Black Immigrant Daily News
D’Image People presented A Krazy World for judges. – Marvin Hamilton
THOUSANDS of masqueraders descended on the streets of San Fernando in an array of colours and vigour for the return of Carnival after a two-year hiatus owing to covid19 restrictions.
They danced and pranced to what seems to be the only two 2023 Road March contenders – Bunji Garlin’s Hard Fete and Nialah Blackman and Skinny Fabulous’s Come Home.
These songs dominated, playing neck and neck, with a sprinkling in between of Olatunji’s Engine Room and Erphaan Alves’s Spirit.
However, Blackman mounted music trucks in three different bands, Ecstasy Of Colour; Limers presentation of The Big Bang, which brought out the water tanks and a water hose to cool down the heat; and Ultra Simmo and DJ Anna’s Lam, Jam, J’ouvert, to perform live.
Drunk on energy, good vibes and the Carnival spirit, masqueraders and spectators enjoyed the live performances, utilising the ample space on the Rienzi Kirton Highway, outside the Southern Academy for the Performing Arts (SAPA) single judging point to ‘dingolay’ and sing along with the Soca heiress.
This group from A&K Fashion Lab paraded in San Fernando on J’Ouvert morning. – Marvin Hamilton
Coolers were searched and glass bottles, which have been banned, were seized by police.
Water, mud and paint also formed part of the scenery, but modern mas dominated San Fernando J’Ouvert with traditional mas taking a back seat.
The only traditional old mas band in the competition was De Blue Boys J’Ouvert Band which has the record of winning this category for 37 of the 40 years they have entered.
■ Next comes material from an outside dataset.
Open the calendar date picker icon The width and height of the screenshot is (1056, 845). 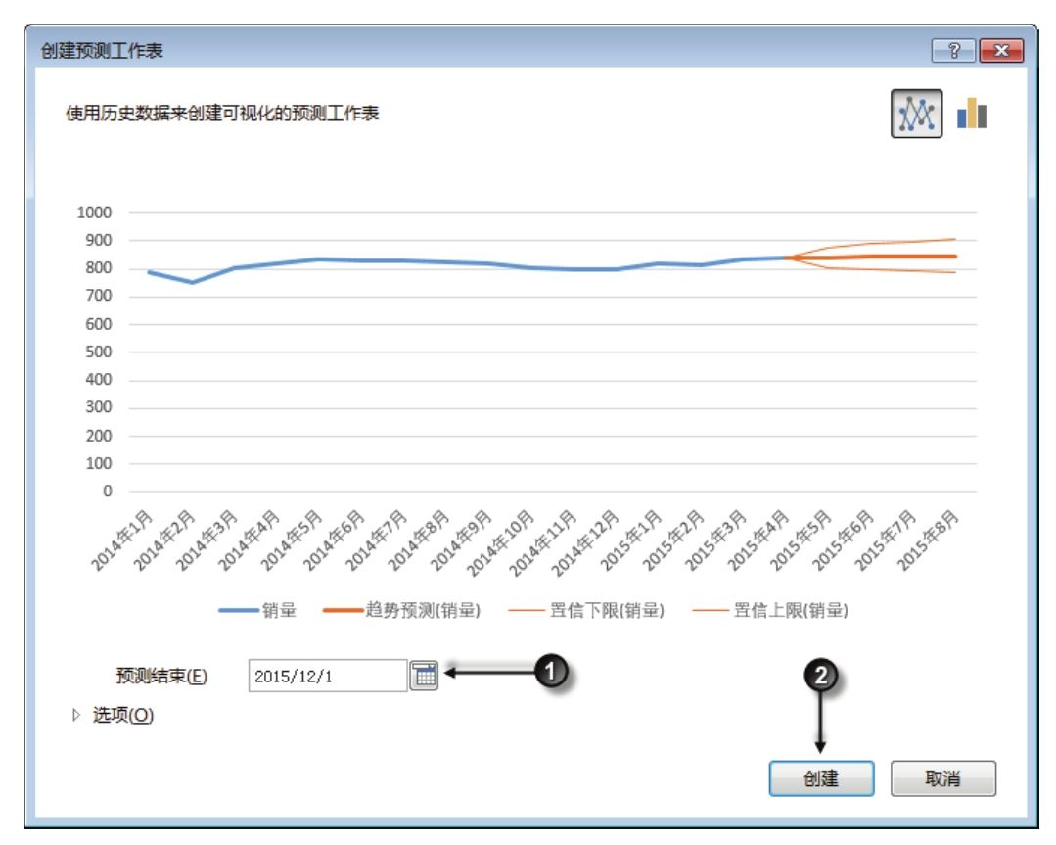[x=424, y=676]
As he announced the band’s entry, Ah Blue Because…, leader Valmiki “Val” Ramsingh informed the judges and audience the presentation was in honour of his late brother Dave, who died ten days ago.
Dave, a retired teacher of Naparima College, was known for penning stinging political satire and picong that made the band legendary. This year there were only eight entrants with mediocre commentary on social and political happenings in the country.
Ramsingh lamented that masqueraders were opting for modern mas.
This resonated with San Fernando mayor Junia Regrello who also observed that modern mas had taken over J’Ouvert.
“There is a dwindling presence of traditional mas. The persons who played that does not have the energy any more. The political sarcasm and political satire we expect is dying. We are really missing that. Young people are not holding on to the traditional mas, neither are they understanding it.
“People who look forward to that type of theatre are disappointed.”
A masquerader of D Blue Boys J’Ouvert band portrayed “Files” at the judging point outside the Southern Academy for the Performing Arts in San Fernando on Monday. – Marvin Hamilton
Nevertheless, Regrello said he was encouraged by the enormity of the bands participating on Monday, making it one of the biggest celebration in years.
While modern J’Ouvert is increasing and people are excited by that, Regrello also observed this is being done at the expense of the traditional “big bands” which parade on Monday afternoon and on Carnival Tuesday.
“What you are getting is an increase in J’Ouvert bands and a decline in the normal Carnival bands.’
He with the exception of Kalicharan’s Mas, Jagessar Costumes (formerly Lionel Jagessar’s Mas) and Fireworks Promotion, 50 per cent of the big bands have membership that is worth seeing. “You might find some bands straggling along, trying to make it.”
Some of the big bands also participated in J’Ouvert celebrations and Regrello said it was time for some out-of-the-box thinking to take the mas to another level.
In terms of the Road March contenders, Regrello said while it was still up in the air, he, too, was seeing only “two horses” in the race.
“It is not my choice of music but it is what it is and you have to accept that it has changed.
“While I would more go for the groovy type of music that is melodious and has musical content, this is a new generation (of mas players) and is pace, pace, pace, they looking for.”